Gone are the days of the traditional office, and nowhere is this more evident than in the start-up world. Working from home is a popular choice for those starting up their own ventures – it’s cheaper, it’s flexible, and you can tailor your environment to exactly what’s right for you, whether that’s fitting in childcare or having everything you need in one place. We talk to three businesses funded by Virgin StartUp about how they run a business from their respective homes.

The home studio

Genevieve Sweeney is the founder of Genevieve Sweeney Limited – a premium British knitwear label featuring designs that incorporate unique yarns and traditional techniques from small UK mills. Genevieve received a £13,000 loan from Virgin StartUp.

I design and produce two collections a year for womenswear and menswear, running the business from my home in East London. A typical day is very dependent on the time of the season. Some days I’m knitting in my basement for the upcoming collection, negotiating prices with factories, writing blog features or meeting with buyers.

If I’m working from home all day, I get up about 7am and get ready to start the day at 8am. I work mainly in the kitchen and will try and take a break in the afternoon to go for a run or do a workout. On a normal day I will finish working about 8pm, have dinner with my husband then do some hand-knitting for the collection until I go to bed at midnight.

The great thing about working from home is being able to work on whatever the business needs at any time. If I need to quickly knit a garment or update a product on the website, i can.

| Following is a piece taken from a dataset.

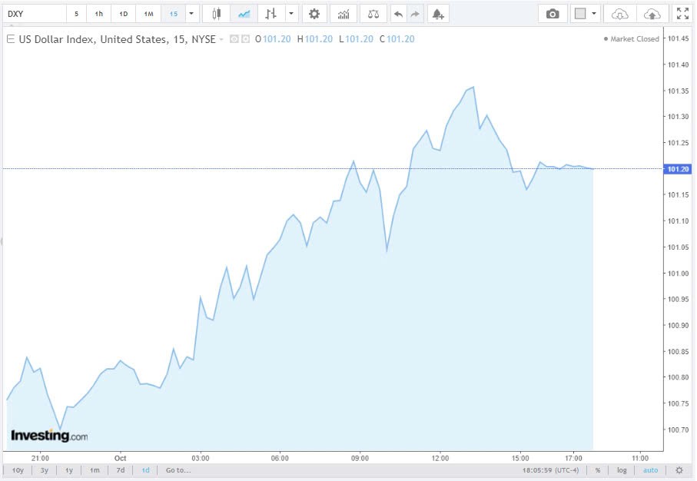This screenshot has height=481, width=697.
Task: Open the extra intervals dropdown arrow
Action: (191, 13)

By having my studio and office in the same place, time isn’t wasted travelling from one to the other. Also my overheads are very low as I don’t need to pay rent or bills on a separate office, which is really important when starting up a business as every saving counts.  

Read more: How workspace design is being shaped by the modern age entrepreneur

I tend to work all day and night on my business without really stopping for a break, so sometimes I have to go out for a walk to clear my head and refocus on the days tasks. The one negative about working from home is that you end up doing all the cleaning during your working hours - I can’t stand seeing unwashed plates on the side.

Sometimes it can be hard to split life and work when working from home, but it’s good practice to set times and breaks in the day. Start a routine, and treat working from home as you would going to an office.  Make sure you set some rules and that you will have short breaks planned into your day. Go and meet someone in a similar position, or see a mentor for coffee - its great to talk through an idea or what you are currently working on and getting someone else's perspective. 

The super-flexible office

Clarissa Renee is the founder of lifestyle website and online shop I Dream of These, selling her own brand of unique custom jewellery. Clarissa received a £6,000 loan from Virgin StartUp.

I set up I Dream of These in 2014 as a lifestyle website with products & blogs. Then, last year, I came up with a bracelet design in semi-precious gemstones that was a lifestyle tool as well as a piece of custom jewellery. After gifting them to over 100 celebrities at the 2015 TV Choice Awards, my 'Create' Bracelets really took off, so I pivoted my business model to just offer custom versions of these, with lifestyle Vlogs via my I Dream of These YouTube channel. I do this from a little workstation in my flat. 

As a single mother of a two-year-old toddler this is a dream come true for me, and allows me to spend valuable time with my son, fitting my business around that as much as possible. I regularly sit working on the bathroom floor while my son plays in the bath! 

My working day starts by checking my emails and social media as soon as I wake up, responding to new messages, comments, subscribers or any big overnight news. From there my day is planned in one of two ways; if my son is home for the day, I'll wake up a couple hours before him to meditate, exercise and work. Then I'll prioritise anything urgent to complete during the day, leaving all other tasks until my son is in bed. On the days my son is at nursery, I allow myself a lie-in knowing I'll get a few hours of quiet time to work in the afternoon! Once my son is in bed, I get back to work. 

I try to stick to certain tasks on certain days. For example I need quiet time and good lighting for consultations, photos and Vlogs, so I try to do this on Tuesday, Wednesday or Thursday afternoons, when my son is at nursery. I then work on my bracelet design and production, social media and newsletters in the mornings and evenings.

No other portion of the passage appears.